:: What the task asks ::
Go through the listing and return every line with "computer" in it.

:: Material provided ::

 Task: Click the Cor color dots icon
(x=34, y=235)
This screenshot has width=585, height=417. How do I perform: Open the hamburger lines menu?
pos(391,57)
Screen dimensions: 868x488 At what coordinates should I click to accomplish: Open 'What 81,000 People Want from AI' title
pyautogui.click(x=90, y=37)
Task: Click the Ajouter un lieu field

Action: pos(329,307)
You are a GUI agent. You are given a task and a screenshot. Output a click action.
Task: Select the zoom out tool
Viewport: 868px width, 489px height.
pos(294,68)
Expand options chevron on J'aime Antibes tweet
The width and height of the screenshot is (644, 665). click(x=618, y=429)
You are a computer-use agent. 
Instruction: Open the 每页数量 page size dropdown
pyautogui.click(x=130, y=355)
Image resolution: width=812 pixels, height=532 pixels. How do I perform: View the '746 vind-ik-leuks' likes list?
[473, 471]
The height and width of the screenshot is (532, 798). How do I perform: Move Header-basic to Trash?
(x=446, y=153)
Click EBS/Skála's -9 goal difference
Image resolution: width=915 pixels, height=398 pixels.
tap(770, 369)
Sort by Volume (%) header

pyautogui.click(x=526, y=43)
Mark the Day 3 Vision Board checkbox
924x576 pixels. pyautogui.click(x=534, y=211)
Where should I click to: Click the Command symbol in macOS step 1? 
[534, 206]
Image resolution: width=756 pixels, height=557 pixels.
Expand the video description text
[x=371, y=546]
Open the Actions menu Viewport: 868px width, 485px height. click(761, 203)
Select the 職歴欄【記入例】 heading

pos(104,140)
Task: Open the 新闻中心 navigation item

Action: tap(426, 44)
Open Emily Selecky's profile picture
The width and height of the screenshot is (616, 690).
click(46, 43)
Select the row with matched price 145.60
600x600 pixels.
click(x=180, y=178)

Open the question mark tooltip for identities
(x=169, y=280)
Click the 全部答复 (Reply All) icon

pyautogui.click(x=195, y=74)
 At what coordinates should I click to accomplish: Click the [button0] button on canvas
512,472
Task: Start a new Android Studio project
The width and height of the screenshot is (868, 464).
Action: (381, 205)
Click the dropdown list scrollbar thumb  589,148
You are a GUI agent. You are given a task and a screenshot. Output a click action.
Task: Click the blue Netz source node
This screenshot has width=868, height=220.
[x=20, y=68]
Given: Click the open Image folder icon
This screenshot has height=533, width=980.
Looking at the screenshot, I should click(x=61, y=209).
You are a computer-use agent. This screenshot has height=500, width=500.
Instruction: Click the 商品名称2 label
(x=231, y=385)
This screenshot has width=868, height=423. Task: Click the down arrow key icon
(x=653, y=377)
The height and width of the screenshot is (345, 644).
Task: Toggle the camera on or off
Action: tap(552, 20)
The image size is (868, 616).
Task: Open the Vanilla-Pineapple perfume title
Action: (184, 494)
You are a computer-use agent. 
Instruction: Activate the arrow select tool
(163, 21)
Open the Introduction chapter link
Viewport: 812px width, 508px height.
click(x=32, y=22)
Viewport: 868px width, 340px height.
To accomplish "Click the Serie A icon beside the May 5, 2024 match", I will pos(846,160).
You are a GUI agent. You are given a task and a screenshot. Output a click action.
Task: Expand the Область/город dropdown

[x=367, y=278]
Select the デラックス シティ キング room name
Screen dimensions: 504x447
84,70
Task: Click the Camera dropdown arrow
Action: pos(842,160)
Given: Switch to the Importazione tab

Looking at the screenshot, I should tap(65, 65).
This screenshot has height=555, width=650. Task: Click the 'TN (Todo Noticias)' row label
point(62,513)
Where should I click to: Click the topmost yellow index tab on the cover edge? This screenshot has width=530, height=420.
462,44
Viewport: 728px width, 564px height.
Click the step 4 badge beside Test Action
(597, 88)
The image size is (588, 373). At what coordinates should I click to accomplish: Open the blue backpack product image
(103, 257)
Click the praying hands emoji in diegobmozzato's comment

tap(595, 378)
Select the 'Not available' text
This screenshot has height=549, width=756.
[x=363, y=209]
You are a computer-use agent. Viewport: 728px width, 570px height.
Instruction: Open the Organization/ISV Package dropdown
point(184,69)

:: Response area ::
You are a computer-use agent. 
You are a computer-use agent. This screenshot has height=500, width=500.
You are a computer-use agent. 
You are a computer-use agent. Viewport: 728px width, 570px height.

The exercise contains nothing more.